To-do item:
Please copy word for word the part of the records that begins with the line containing "Locate an element on the screen. Image" and ends with the last line of the records, both included. Leave the pictures out.
----------
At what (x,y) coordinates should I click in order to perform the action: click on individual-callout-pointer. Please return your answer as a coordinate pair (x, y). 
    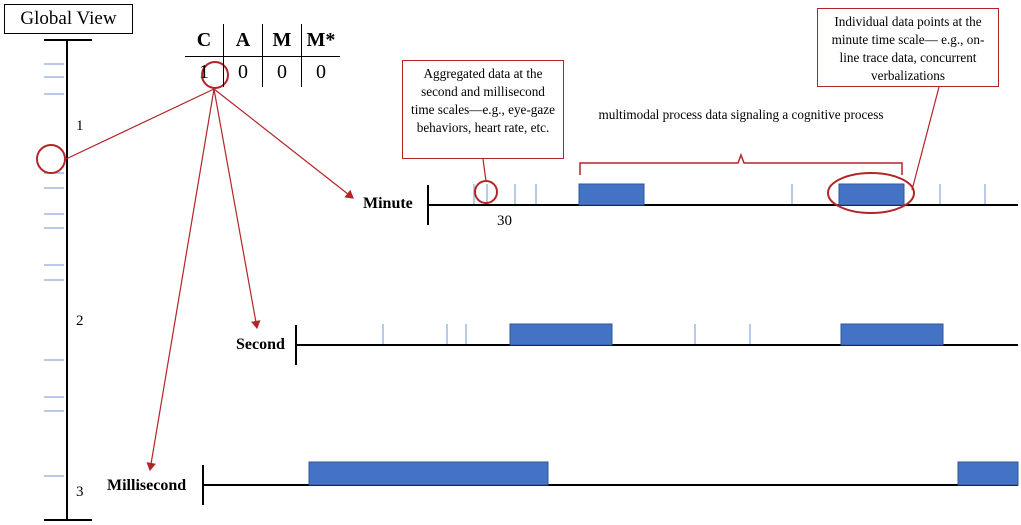
    Looking at the image, I should click on (926, 138).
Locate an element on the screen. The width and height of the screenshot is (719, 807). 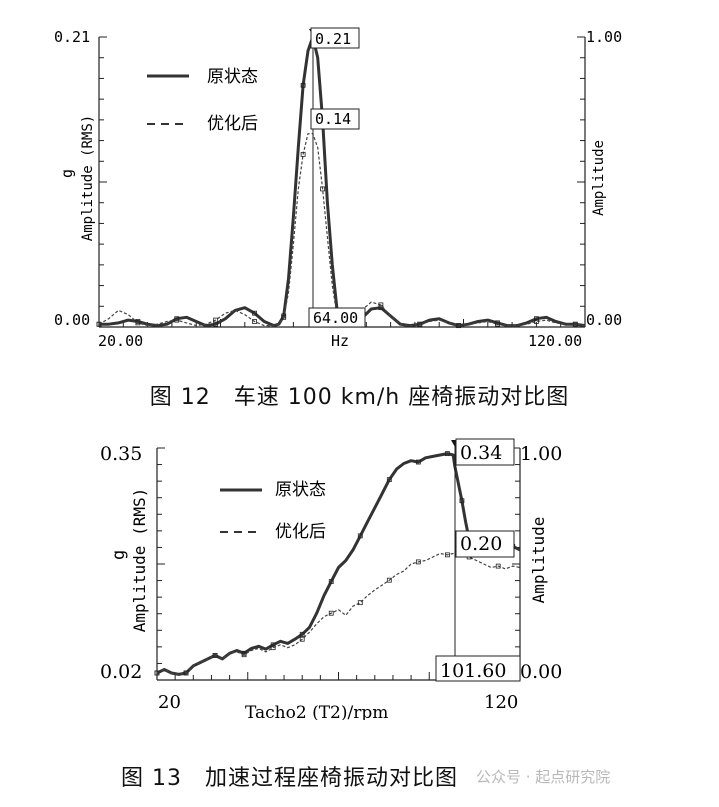
series-original is located at coordinates (338, 564).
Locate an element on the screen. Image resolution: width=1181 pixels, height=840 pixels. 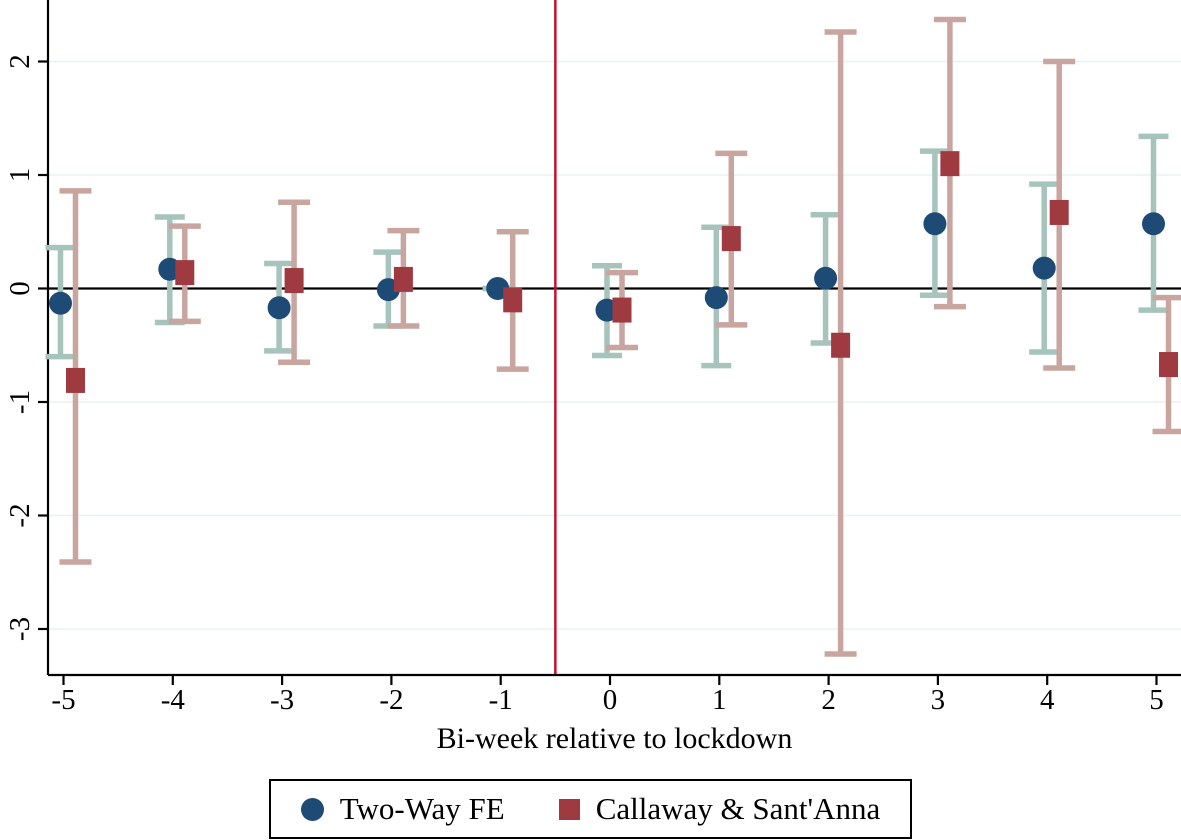
x-tick-label: 1 is located at coordinates (720, 700).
----------
Exercise answer:
Locate an element on the screen. Image resolution: width=1181 pixels, height=840 pixels. 
x-tick-label: 1 is located at coordinates (720, 700).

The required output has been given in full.